Exercise>
Please summarize the passage on endocrine testing below in two sentences.
Start of Quoted passage
Sometimes all the lab needs is a clean urine sample, so be prepared to pee in a cup. Urine testing can measure the following substances in the urine as indicators of endocrine disease: calcium, catecholamines, free cortisol, electrolytes, ketones, and glucose.

Glucose comes from the Greek gleukos, meaning “sweetness.”

Some other tests are a bit more complicated, such as the glucose tolerance test (GTT), which requires both a blood test and urine sample. This test measures the glucose levels in the blood and urine in specimens taken 30 minutes, 1 hour, 2 hours, and 3 hours after ingestion of 100 g of glucose.

The blood test portion measures levels of glucose in the blood, and the urine test measures for ketones in the urine, which is a symptom of uncontrolled diabetes. Other diagnostic tests for the endocrine system include the following:

  • Estrogen receptor test: Determines whether hormonal treatment would be useful in cancer treatment by measuring the response of the cancer to estrogen

  • Goetsch’s skin reaction: Test for hyperthyroidism involving reaction to epinephrine injection, named for Emil Goetsch (1883–1963)

  • Radioactive iodine uptake: Thyroid function evaluated by injecting radioactive iodine and then measuring how much is removed from the blood by the thyroid

Some clinical procedures associated with the endocrine system include:

  • CT scan: Also known as computerized tomography or CAT scan. Here transverse views of the pituitary gland and other endocrine organs can diagnose pathological conditions.
End of Quoted passage
Start of Data segment
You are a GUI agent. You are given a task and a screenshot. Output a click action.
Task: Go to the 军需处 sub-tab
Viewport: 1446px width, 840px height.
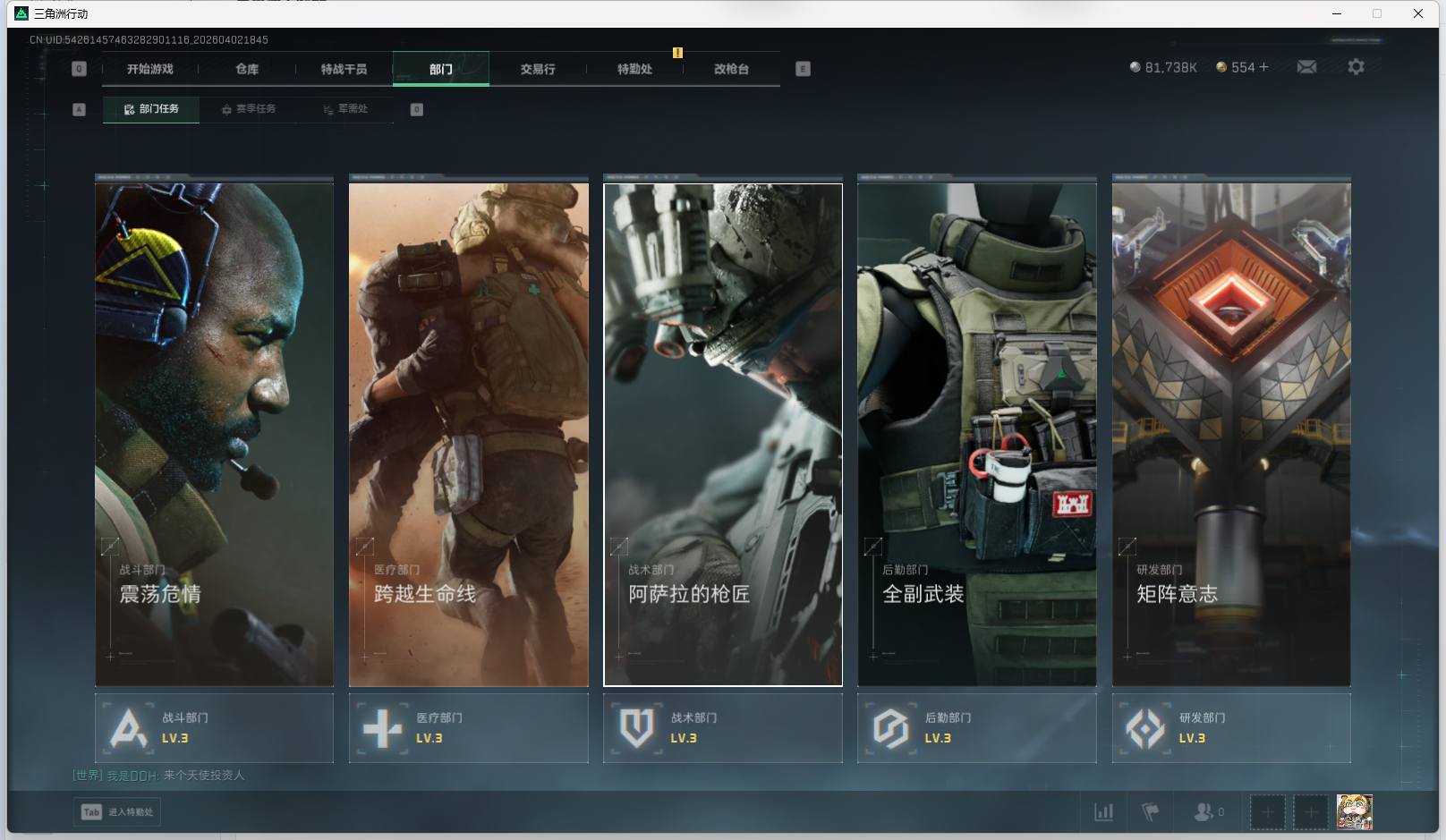click(x=345, y=109)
End of Data segment
Response area>
Urine testing can measure calcium, catecholamines, free cortisol, electrolytes, ketones, and glucose as indicators of endocrine disease. The glucose tolerance test uses blood and urine samples taken at intervals up to 3 hours after 100 g of glucose is ingested, and the other diagnostic tests and procedures listed include the estrogen receptor test, Goetsch's skin reaction, radioactive iodine uptake, and the CT scan.